What you return must match the records word for word.

> _DATA EXTRACTS_
::::::

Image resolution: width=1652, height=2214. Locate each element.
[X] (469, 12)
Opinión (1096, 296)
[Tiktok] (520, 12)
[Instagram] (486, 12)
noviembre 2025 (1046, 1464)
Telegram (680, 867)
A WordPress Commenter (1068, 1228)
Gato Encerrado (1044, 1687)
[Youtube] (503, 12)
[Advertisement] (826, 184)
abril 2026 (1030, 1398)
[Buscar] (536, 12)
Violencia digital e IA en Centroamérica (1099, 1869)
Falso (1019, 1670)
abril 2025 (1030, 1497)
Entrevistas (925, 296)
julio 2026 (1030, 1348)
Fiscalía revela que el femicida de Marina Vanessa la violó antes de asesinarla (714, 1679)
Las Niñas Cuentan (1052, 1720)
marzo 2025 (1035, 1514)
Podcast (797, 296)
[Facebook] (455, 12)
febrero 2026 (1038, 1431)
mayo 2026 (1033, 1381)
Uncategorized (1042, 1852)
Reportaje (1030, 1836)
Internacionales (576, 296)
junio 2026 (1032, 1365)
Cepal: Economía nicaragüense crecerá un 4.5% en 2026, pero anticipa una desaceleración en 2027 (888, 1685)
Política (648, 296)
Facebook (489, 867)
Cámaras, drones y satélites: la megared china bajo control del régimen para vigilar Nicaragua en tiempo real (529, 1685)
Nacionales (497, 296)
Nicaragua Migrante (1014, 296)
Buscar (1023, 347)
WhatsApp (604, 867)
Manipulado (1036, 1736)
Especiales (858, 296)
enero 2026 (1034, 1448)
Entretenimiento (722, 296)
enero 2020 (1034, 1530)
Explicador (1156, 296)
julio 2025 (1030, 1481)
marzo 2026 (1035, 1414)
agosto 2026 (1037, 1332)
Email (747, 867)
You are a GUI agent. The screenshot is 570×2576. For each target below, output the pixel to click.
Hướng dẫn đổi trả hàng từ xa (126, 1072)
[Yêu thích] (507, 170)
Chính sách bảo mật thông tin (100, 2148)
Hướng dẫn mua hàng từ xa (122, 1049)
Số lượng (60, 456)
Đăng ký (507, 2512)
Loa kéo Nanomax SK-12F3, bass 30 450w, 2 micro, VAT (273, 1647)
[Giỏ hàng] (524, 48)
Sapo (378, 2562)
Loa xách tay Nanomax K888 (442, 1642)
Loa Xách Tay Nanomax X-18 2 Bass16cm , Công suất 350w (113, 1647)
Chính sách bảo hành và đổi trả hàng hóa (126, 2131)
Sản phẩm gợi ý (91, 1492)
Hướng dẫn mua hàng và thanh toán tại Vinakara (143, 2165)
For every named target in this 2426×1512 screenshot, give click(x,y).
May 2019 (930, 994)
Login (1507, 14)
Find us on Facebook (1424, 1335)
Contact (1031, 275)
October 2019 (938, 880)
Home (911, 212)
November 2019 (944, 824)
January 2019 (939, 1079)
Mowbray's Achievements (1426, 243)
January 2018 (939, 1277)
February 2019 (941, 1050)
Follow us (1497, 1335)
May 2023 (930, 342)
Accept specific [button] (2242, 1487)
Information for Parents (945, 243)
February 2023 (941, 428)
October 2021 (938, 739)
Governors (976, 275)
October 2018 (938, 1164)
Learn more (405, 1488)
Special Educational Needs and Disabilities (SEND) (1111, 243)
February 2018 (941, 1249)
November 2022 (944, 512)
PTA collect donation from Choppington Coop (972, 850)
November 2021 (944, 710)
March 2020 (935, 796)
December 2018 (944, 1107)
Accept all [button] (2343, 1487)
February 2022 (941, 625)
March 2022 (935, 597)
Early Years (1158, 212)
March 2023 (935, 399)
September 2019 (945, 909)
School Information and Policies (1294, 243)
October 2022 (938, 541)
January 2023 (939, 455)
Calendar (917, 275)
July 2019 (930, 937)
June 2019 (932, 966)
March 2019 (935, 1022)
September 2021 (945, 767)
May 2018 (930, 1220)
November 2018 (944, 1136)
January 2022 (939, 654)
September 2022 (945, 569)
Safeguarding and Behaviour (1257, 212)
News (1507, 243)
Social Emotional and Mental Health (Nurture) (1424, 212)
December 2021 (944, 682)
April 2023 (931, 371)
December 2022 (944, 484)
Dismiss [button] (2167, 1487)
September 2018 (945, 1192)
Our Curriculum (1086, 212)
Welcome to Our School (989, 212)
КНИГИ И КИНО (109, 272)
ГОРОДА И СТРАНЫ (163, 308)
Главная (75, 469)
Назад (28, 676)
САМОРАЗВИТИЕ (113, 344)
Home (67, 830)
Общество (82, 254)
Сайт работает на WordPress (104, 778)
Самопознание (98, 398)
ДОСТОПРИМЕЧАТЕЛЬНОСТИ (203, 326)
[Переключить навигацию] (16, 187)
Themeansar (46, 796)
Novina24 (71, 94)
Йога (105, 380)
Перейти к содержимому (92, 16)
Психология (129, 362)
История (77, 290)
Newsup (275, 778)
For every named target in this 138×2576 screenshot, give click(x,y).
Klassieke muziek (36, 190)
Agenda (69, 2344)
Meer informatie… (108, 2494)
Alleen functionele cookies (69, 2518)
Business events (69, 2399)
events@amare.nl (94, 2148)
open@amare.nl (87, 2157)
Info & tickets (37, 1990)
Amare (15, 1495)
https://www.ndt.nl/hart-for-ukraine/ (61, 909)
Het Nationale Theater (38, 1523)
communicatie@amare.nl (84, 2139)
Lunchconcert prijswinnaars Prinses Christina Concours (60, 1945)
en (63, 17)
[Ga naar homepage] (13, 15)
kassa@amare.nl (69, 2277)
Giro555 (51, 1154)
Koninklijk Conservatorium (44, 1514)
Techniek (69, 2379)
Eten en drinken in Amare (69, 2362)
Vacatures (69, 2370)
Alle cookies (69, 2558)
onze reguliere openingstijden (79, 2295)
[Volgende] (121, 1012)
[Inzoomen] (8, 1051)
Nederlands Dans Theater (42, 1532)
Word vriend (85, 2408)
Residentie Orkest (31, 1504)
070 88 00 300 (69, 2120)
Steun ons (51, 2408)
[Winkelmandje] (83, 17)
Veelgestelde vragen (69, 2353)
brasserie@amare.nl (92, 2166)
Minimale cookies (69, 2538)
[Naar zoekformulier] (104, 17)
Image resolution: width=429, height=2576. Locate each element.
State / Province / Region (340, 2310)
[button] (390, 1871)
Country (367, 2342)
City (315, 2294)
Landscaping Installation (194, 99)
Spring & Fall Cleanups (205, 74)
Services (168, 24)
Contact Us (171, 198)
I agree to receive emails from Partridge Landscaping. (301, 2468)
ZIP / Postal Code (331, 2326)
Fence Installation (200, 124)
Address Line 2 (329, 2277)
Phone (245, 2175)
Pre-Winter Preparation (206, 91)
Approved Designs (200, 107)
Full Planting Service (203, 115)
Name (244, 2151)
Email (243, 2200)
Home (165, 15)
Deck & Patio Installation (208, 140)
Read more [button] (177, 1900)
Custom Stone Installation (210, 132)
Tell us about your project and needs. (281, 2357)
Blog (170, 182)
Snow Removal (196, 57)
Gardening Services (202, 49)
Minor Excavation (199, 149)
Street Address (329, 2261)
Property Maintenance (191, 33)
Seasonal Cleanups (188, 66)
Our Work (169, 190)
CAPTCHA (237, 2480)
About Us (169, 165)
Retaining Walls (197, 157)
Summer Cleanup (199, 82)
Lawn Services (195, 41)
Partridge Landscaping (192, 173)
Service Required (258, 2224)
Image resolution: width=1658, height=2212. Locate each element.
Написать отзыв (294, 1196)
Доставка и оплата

::::::

> _FINISHED EXERCISE_
Image resolution: width=1652, height=2214. Locate each element.
[X] (469, 12)
Opinión (1096, 296)
[Tiktok] (520, 12)
[Instagram] (486, 12)
noviembre 2025 (1046, 1464)
Telegram (680, 867)
A WordPress Commenter (1068, 1228)
Gato Encerrado (1044, 1687)
[Youtube] (503, 12)
[Advertisement] (826, 184)
abril 2026 (1030, 1398)
[Buscar] (536, 12)
Violencia digital e IA en Centroamérica (1099, 1869)
Falso (1019, 1670)
abril 2025 (1030, 1497)
Entrevistas (925, 296)
julio 2026 (1030, 1348)
Fiscalía revela que el femicida de Marina Vanessa la violó antes de asesinarla (714, 1679)
Las Niñas Cuentan (1052, 1720)
marzo 2025 (1035, 1514)
Podcast (797, 296)
[Facebook] (455, 12)
febrero 2026 (1038, 1431)
mayo 2026 (1033, 1381)
Uncategorized (1042, 1852)
Reportaje (1030, 1836)
Internacionales (576, 296)
junio 2026 (1032, 1365)
Cepal: Economía nicaragüense crecerá un 4.5% en 2026, pero anticipa una desaceleración en 2027 (888, 1685)
Política (648, 296)
Facebook (489, 867)
Cámaras, drones y satélites: la megared china bajo control del régimen para vigilar Nicaragua en tiempo real (529, 1685)
Nacionales (497, 296)
Nicaragua Migrante (1014, 296)
Buscar (1023, 347)
WhatsApp (604, 867)
Manipulado (1036, 1736)
Especiales (858, 296)
enero 2026 (1034, 1448)
Entretenimiento (722, 296)
enero 2020 (1034, 1530)
Explicador (1156, 296)
julio 2025 (1030, 1481)
marzo 2026 (1035, 1414)
agosto 2026 (1037, 1332)
Email (747, 867)
You are a GUI agent. The screenshot is 570×2576. For each target below, output the pixel to click.
Hướng dẫn đổi trả hàng từ xa (126, 1072)
[Yêu thích] (507, 170)
Chính sách bảo mật thông tin (100, 2148)
Hướng dẫn mua hàng từ xa (122, 1049)
Số lượng (60, 456)
Đăng ký (507, 2512)
Loa kéo Nanomax SK-12F3, bass 30 450w, 2 micro, VAT (273, 1647)
[Giỏ hàng] (524, 48)
Sapo (378, 2562)
Loa xách tay Nanomax K888 (442, 1642)
Loa Xách Tay Nanomax X-18 2 Bass16cm , Công suất 350w (113, 1647)
Chính sách bảo hành và đổi trả hàng hóa (126, 2131)
Sản phẩm gợi ý (91, 1492)
Hướng dẫn mua hàng và thanh toán tại Vinakara (143, 2165)
For every named target in this 2426×1512 screenshot, give click(x,y).
May 2019 (930, 994)
Login (1507, 14)
Find us on Facebook (1424, 1335)
Contact (1031, 275)
October 2019 (938, 880)
Home (911, 212)
November 2019 (944, 824)
January 2019 (939, 1079)
Mowbray's Achievements (1426, 243)
January 2018 (939, 1277)
February 2019 (941, 1050)
Follow us (1497, 1335)
May 2023 (930, 342)
Accept specific [button] (2242, 1487)
Information for Parents (945, 243)
February 2023 (941, 428)
October 2021 (938, 739)
Governors (976, 275)
October 2018 (938, 1164)
Learn more (405, 1488)
Special Educational Needs and Disabilities (SEND) (1111, 243)
February 2018 (941, 1249)
November 2022 (944, 512)
PTA collect donation from Choppington Coop (972, 850)
November 2021 (944, 710)
March 2020 (935, 796)
December 2018 (944, 1107)
Accept all [button] (2343, 1487)
February 2022 (941, 625)
March 2022 (935, 597)
Early Years (1158, 212)
March 2023 (935, 399)
September 2019 (945, 909)
School Information and Policies (1294, 243)
October 2022 (938, 541)
January 2023 (939, 455)
Calendar (917, 275)
July 2019 (930, 937)
June 2019 (932, 966)
March 2019 (935, 1022)
September 2021 (945, 767)
May 2018 (930, 1220)
November 2018 (944, 1136)
January 2022 (939, 654)
September 2022 (945, 569)
Safeguarding and Behaviour (1257, 212)
News (1507, 243)
Social Emotional and Mental Health (Nurture) (1424, 212)
December 2021 (944, 682)
April 2023 (931, 371)
December 2022 (944, 484)
Dismiss [button] (2167, 1487)
September 2018 (945, 1192)
Our Curriculum (1086, 212)
Welcome to Our School (989, 212)
КНИГИ И КИНО (109, 272)
ГОРОДА И СТРАНЫ (163, 308)
Главная (75, 469)
Назад (28, 676)
САМОРАЗВИТИЕ (113, 344)
Home (67, 830)
Общество (82, 254)
Сайт работает на WordPress (104, 778)
Самопознание (98, 398)
ДОСТОПРИМЕЧАТЕЛЬНОСТИ (203, 326)
[Переключить навигацию] (16, 187)
Themeansar (46, 796)
Novina24 (71, 94)
Йога (105, 380)
Перейти к содержимому (92, 16)
Психология (129, 362)
История (77, 290)
Newsup (275, 778)
For every named target in this 138×2576 screenshot, give click(x,y).
Klassieke muziek (36, 190)
Agenda (69, 2344)
Meer informatie… (108, 2494)
Alleen functionele cookies (69, 2518)
Business events (69, 2399)
events@amare.nl (94, 2148)
open@amare.nl (87, 2157)
Info & tickets (37, 1990)
Amare (15, 1495)
https://www.ndt.nl/hart-for-ukraine/ (61, 909)
Het Nationale Theater (38, 1523)
communicatie@amare.nl (84, 2139)
Lunchconcert prijswinnaars Prinses Christina Concours (60, 1945)
en (63, 17)
[Ga naar homepage] (13, 15)
kassa@amare.nl (69, 2277)
Giro555 (51, 1154)
Koninklijk Conservatorium (44, 1514)
Techniek (69, 2379)
Eten en drinken in Amare (69, 2362)
Vacatures (69, 2370)
Alle cookies (69, 2558)
onze reguliere openingstijden (79, 2295)
[Volgende] (121, 1012)
[Inzoomen] (8, 1051)
Nederlands Dans Theater (42, 1532)
Word vriend (85, 2408)
Residentie Orkest (31, 1504)
070 88 00 300 (69, 2120)
Steun ons (51, 2408)
[Winkelmandje] (83, 17)
Veelgestelde vragen (69, 2353)
brasserie@amare.nl (92, 2166)
Minimale cookies (69, 2538)
[Naar zoekformulier] (104, 17)
Image resolution: width=429, height=2576. Locate each element.
State / Province / Region (340, 2310)
[button] (390, 1871)
Country (367, 2342)
City (315, 2294)
Landscaping Installation (194, 99)
Spring & Fall Cleanups (205, 74)
Services (168, 24)
Contact Us (171, 198)
I agree to receive emails from Partridge Landscaping. (301, 2468)
ZIP / Postal Code (331, 2326)
Fence Installation (200, 124)
Address Line 2 (329, 2277)
Phone (245, 2175)
Pre-Winter Preparation (206, 91)
Approved Designs (200, 107)
Full Planting Service (203, 115)
Name (244, 2151)
Email (243, 2200)
Home (165, 15)
Deck & Patio Installation (208, 140)
Read more [button] (177, 1900)
Custom Stone Installation (210, 132)
Tell us about your project and needs. (281, 2357)
Blog (170, 182)
Snow Removal (196, 57)
Gardening Services (202, 49)
Minor Excavation (199, 149)
Street Address (329, 2261)
Property Maintenance (191, 33)
Seasonal Cleanups (188, 66)
Our Work (169, 190)
CAPTCHA (237, 2480)
About Us (169, 165)
Retaining Walls (197, 157)
Summer Cleanup (199, 82)
Lawn Services (195, 41)
Partridge Landscaping (192, 173)
Service Required (258, 2224)
Image resolution: width=1658, height=2212. Locate each element.
Написать отзыв (294, 1196)
Доставка и оплата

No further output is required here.